Hi @tobias.viehweger ,
Thank you for the feedback! Please rest assured that we have considered the aspects you mention, and that we are following expert advice when making tradeoffs. The changes we have just rolled out are part of our ongoing initiative to uplift security, and they put webhooks in a better place to eventually deliver further improvements with better tradeoffs and more aligned with how other Atlassian APIs behave. In terms of troubleshooting misconfigured webhooks, the new webhook URL behaves like the old one did.
Regards,
Diego

Hi Diego,

Thanks for the reply. To me it seems to not behave the same, because there is now a secret and we have no idea if we are sending the correct one? I don’t understand how this would be considered the same?

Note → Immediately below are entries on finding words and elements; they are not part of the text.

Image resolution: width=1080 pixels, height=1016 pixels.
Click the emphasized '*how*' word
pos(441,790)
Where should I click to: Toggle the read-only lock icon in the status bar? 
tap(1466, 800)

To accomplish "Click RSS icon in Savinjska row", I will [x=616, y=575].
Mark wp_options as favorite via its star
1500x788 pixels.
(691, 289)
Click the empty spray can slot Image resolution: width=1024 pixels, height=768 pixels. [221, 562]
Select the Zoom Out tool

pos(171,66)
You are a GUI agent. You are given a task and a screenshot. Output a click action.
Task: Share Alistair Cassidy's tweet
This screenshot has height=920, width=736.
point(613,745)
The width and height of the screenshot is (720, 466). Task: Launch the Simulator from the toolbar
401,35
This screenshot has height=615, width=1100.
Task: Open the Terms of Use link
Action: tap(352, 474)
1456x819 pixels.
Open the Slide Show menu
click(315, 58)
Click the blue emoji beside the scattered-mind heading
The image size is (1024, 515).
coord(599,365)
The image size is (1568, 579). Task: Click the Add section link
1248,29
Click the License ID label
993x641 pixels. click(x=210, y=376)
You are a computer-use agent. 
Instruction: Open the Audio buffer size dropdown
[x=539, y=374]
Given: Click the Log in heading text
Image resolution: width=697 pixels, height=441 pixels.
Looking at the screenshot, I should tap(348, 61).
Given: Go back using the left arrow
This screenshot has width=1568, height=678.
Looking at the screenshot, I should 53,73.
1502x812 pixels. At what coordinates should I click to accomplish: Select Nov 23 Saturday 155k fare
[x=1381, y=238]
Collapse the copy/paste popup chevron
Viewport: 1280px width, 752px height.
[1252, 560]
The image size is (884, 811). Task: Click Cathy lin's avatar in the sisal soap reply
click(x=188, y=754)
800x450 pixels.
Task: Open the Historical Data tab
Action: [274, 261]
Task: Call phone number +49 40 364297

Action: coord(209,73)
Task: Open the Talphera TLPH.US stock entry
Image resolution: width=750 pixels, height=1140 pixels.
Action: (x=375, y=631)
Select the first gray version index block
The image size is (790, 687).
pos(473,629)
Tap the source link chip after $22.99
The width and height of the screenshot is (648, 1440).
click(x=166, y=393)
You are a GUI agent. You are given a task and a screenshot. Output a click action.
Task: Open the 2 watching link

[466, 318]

Thanks for the clarification!
Tobias

3 Likes

I would also like to point out to others that you might need to fix your logs/sanitization logic to avoid leaking this into your log files. We have a rather exhaustive audit log for outgoing requests, which also logs x-headers, but due to this using a custom X-Header instead of the standard Authorization header, this secret leaks into all our log files.

4 Likes

Can you explain the reasoning for your consideration of the threat of credential stuffing attacks etc? What you describe is typically possible when credentials are poorly constructed. Is Atlassian telling us that the API keys are not properly opaque, and that rather than creating keys with a satisfiable cardinality/algorithm+key size, the solution is security through obscurity? I would appreciate links to research articles, industry standards or other sources that support the reasoning behind this decision, because it is unclear to me how this improves security. This comes at the expense of basic expectations of semantic HTTP responses from an API that damages stability of integrations, without any obvious reduction of security risk.

5 Likes

Just adding to this that it has completely broken integration with Call Events from Dialpad to JSM.

They can’t just put in the x-automation into the header and there is no way to blat the secret from the automation node.

Everything is failing now.

{
“errorMessage”: null,
“message”: null,
“warningMessages”: ,
“errorMessages”: [
“Missing token”
],
“errors”: {},
“status”: 400
}

What would be ideal is a toggle or something to include the secret or not as an expectation for the incoming webhook.